* **What this exercise asks**
1/ Rewrite the paragraph of the sum array puzzle article below that begins "In this article, we will solve a sum array puzzle" as a short bulleted list that keeps its main facts.
2/ In the sum array puzzle article below, which operator is ruled out when solving the problem?
3/ Proceed with the sum array puzzle article below, starting after its last line, "int main()".

* **Quoted passage**

######

A Sum Array Puzzle in C++

In this article, we will solve a sum array puzzle, where we have an array with n elements. We have to create another array of n elements such that the 'ith' position of the second array will hold the sum of all elements of the first array except the 'ith' element. We have one constraint, we cannot use the subtraction operator in this problem.

Example

Here is an example of calculating the sum of array elements except for the ith element:

Input:
arr[] = {5, 6, 7, 8}

Output:
res[] = {21, 20, 19, 18}

Here is the explanation of the above example:

for i = 0, res[0] = 6 + 7 + 8 = 21
for i = 1, res[1] = 5 + 7 + 8 = 20
for i = 2, res[2] = 5 + 6 + 8 = 19
for i = 3, res[3] = 5 + 6 + 7 = 18

The approaches for solving this sum array puzzle are given below:

• Using Nested for Loop
• Using Prefix Suffix Technique

Sum Array Puzzle Using Nested for Loop

In this approach, we have used a nested for loop for getting the sum array of elements. Here are the steps:

• The outer for loop selects an element at index 'i' from the given array.
• For each index at 'i', the inner for loop iterates over the array and compares the index at (i) with each array element.
• If both index i and j are different, then we compute the sum of the array elements and store it in the sum.
• Using the above three steps we calculate the sum of all elements present in the array except the selected element in the outer for loop.
• We repeat the first three steps until we calculate the sum of all elements except for the selected elements in each iteration.

Example

The following example implements the above steps using nested for loop:

#include <iostream>
using namespace std;
void printArray(int arr[], int n)
{
   for (int i = 0; i < n; i++)
   {
      cout << arr[i] << " ";
   }
   cout << endl;
}

void sumArray(int arr[], int res[], int n)
{
   for (int i = 0; i < n; i++)
   {
      int sum = 0;
      for (int j = 0; j < n; j++)
      {
         if (i != j)
         {
            sum += arr[j];
         }
      }
      res[i] = sum;
   }
}
int main()

######

* **Information provided**
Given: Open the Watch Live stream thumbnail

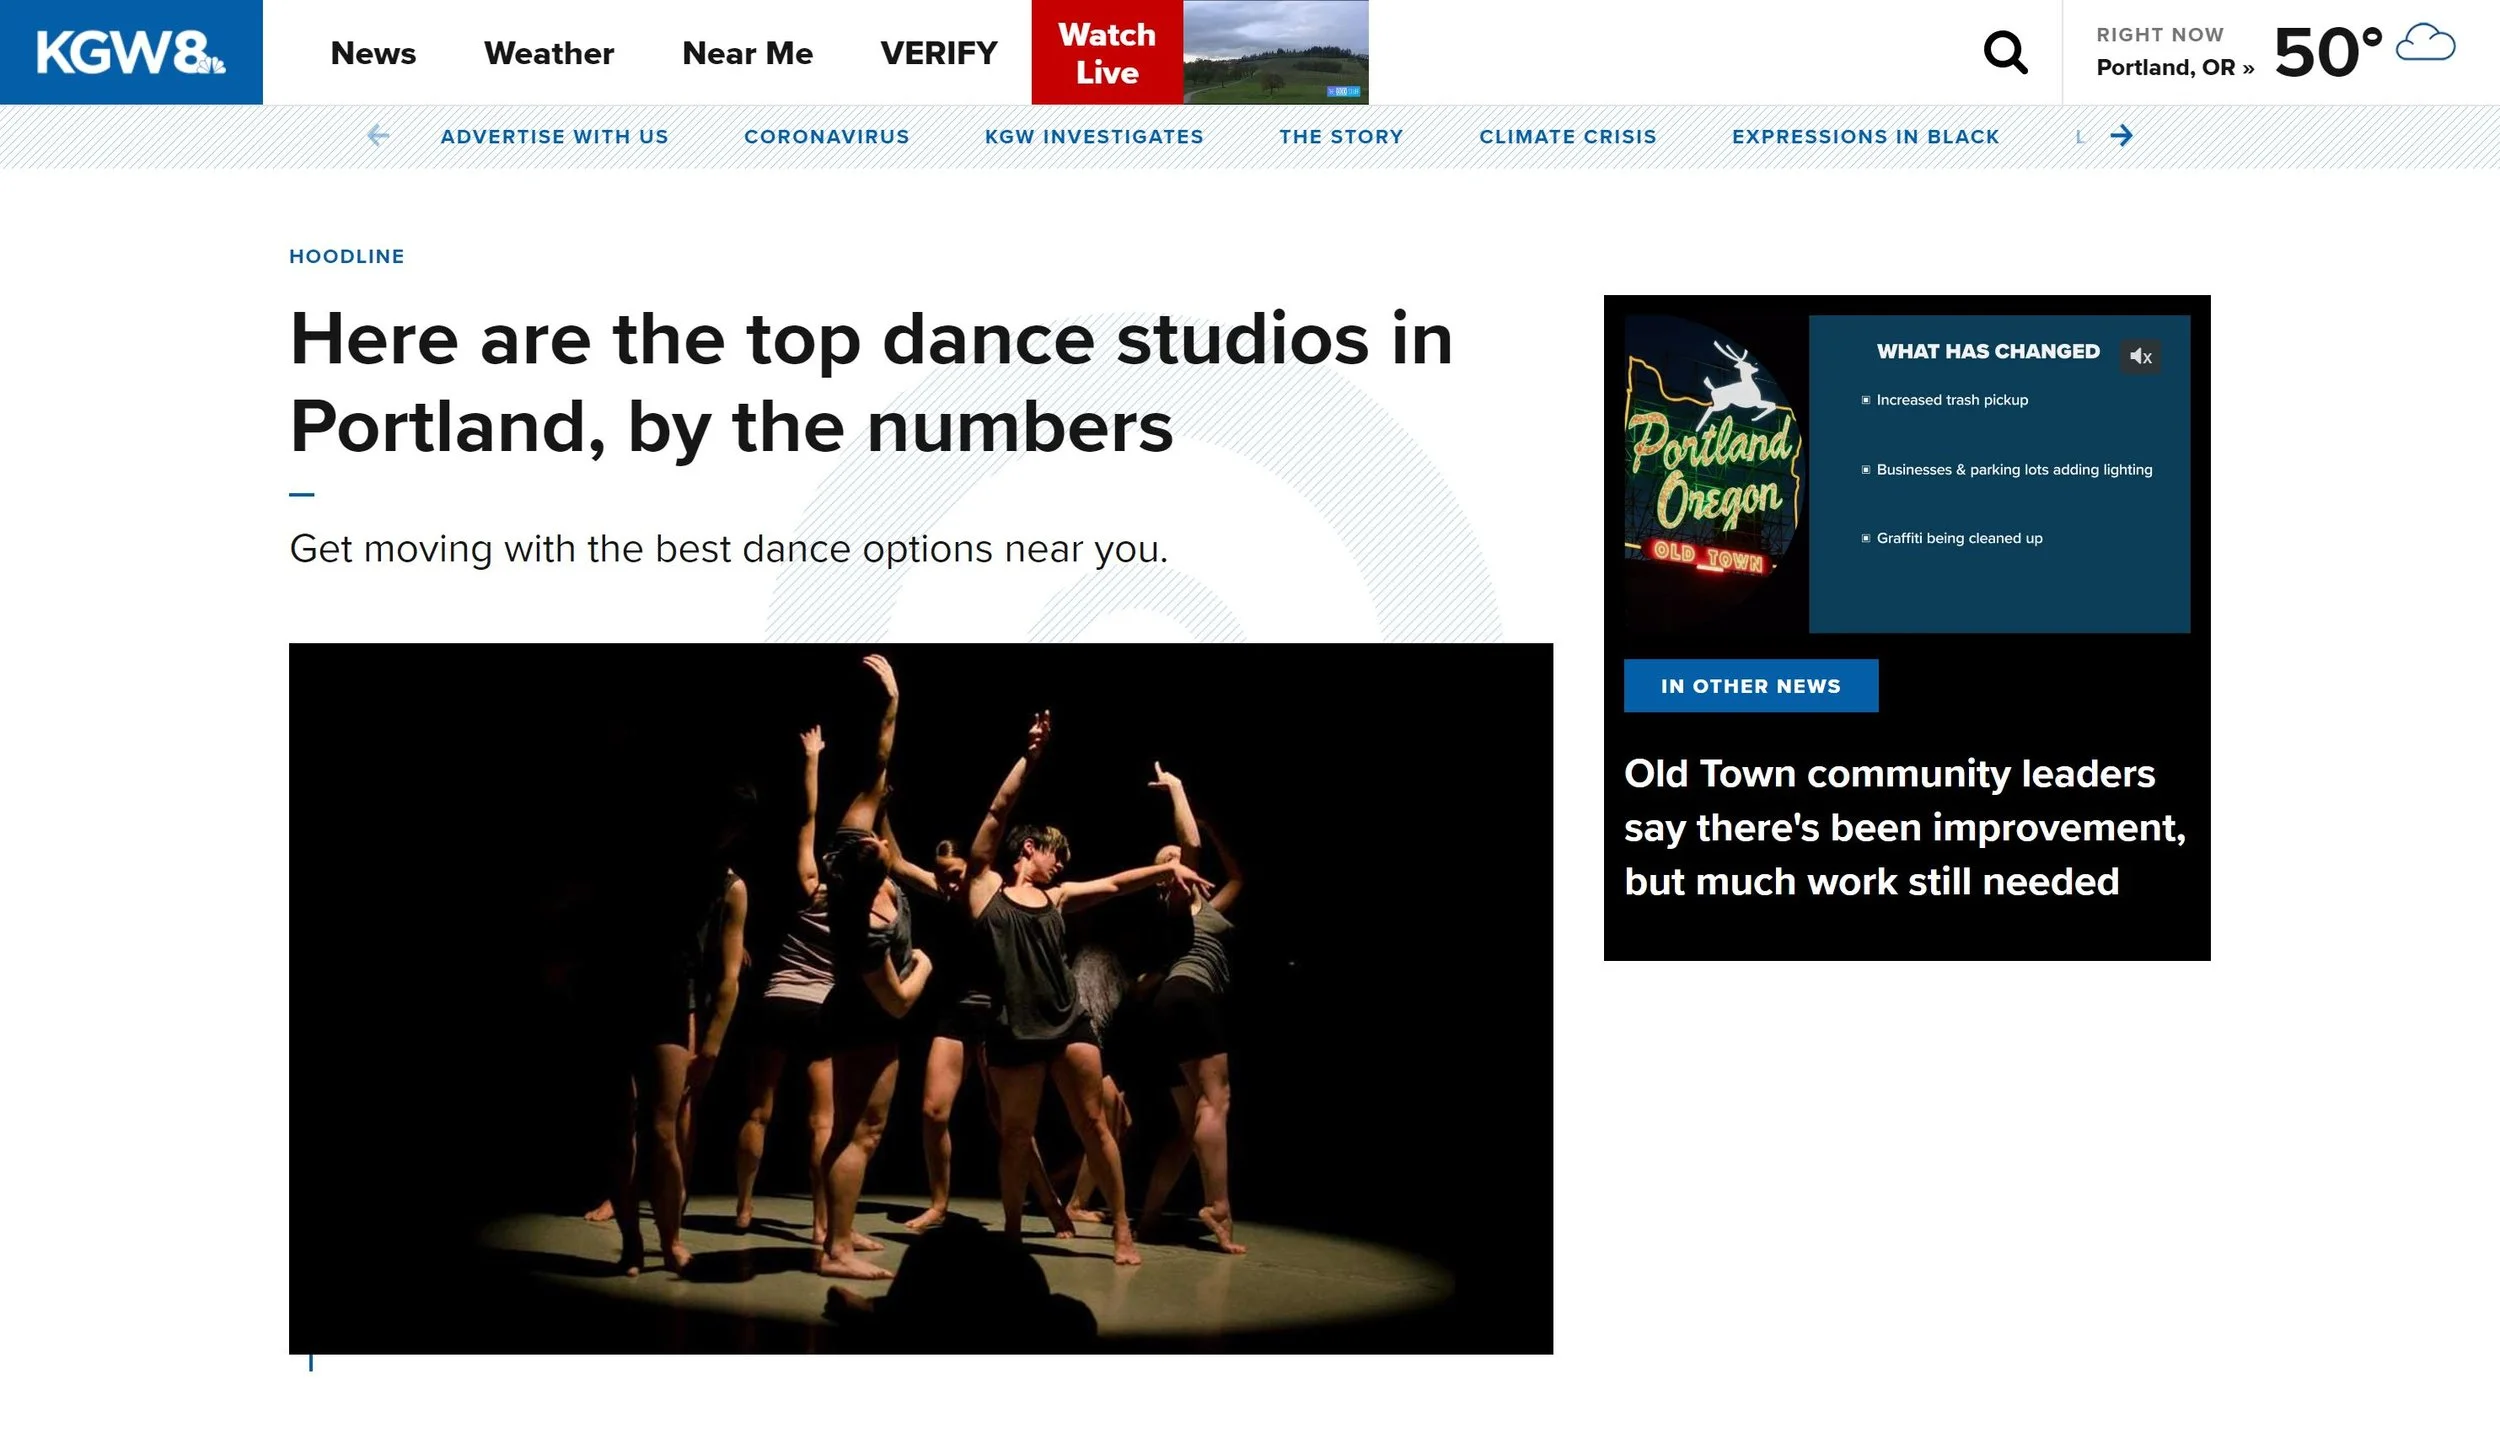Looking at the screenshot, I should pos(1276,52).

######

* **Results of the exercise**
1/
- Given: an array of n elements.
- Goal: build a second array of n elements.
- Each position i of the second array holds the sum of all elements of the first array except the ith element.
- Constraint: the subtraction operator may not be used.

2/ The subtraction operator.

3/
{
   int arr[7] = {5, 4, 7, 6, 9, 2, 3};
   int res[7];
   cout << "Given array is: ";
   printArray(arr, 7);

   sumArray(arr, res, 7);
   cout << "Result: ";
   printArray(res, 7);
}

The output of the above code is as follows:

Given array is: 5 4 7 6 9 2 3 
Result: 31 32 29 30 27 34 33

Sum Array Puzzle Using Prefix Suffix Technique

The following approach computes the sum of the array in two steps:

• The first step calculates the sum of all elements before the selected element.

  For example: arr = {4, 2, 1, 6}. 
  sum[0] = 0, sum[1] = 4, sum[2] = 6, sum[3] = 7
          

• The second step calculates the sum of all elements at the right side of the selected elements and then both the sums are added.

Example

In this example, we have used the above steps to calculate the sum array sum[i] from the array elements arr[i], except the ith element:

#include <iostream>
using namespace std;

void sum(int arr[], int n, int sum[])
{
   if (n <= 1)
   {
      if (n == 1)
         sum[0] = 0;
      return;
   }

   sum[0] = 0;
   for (int i = 1; i < n; i++)
   {
      sum[i] = sum[i - 1] + arr[i - 1];
   }

   int sumRight = 0;
   for (int i = n - 1; i >= 0; i--)
   {
      sum[i] = sum[i] + sumRight;
      sumRight = sumRight + arr[i];
   }
}

void printArray(int arr[], int n)
{
   for (int i = 0; i < n; i++)
   {
      cout << arr[i];
      if (i < n - 1)
         cout << " ";
   }
   cout << endl;
}

int main()
{
   int arr1[] = {1, 2, 3, 4, 5};
   int n1 = 5;
   int sum1[5];
   cout << "Input:  ";
   printArray(arr1, n1);

   sum(arr1, n1, sum1);
   cout << "Output: ";
   printArray(sum1, n1);

   return 0;
}

The output of the above code is as follows:

Input:  1 2 3 4 5
Output: 14 13 12 11 10

Complexity Comparison

Here is a comparison of the time and space complexity of all the above approaches.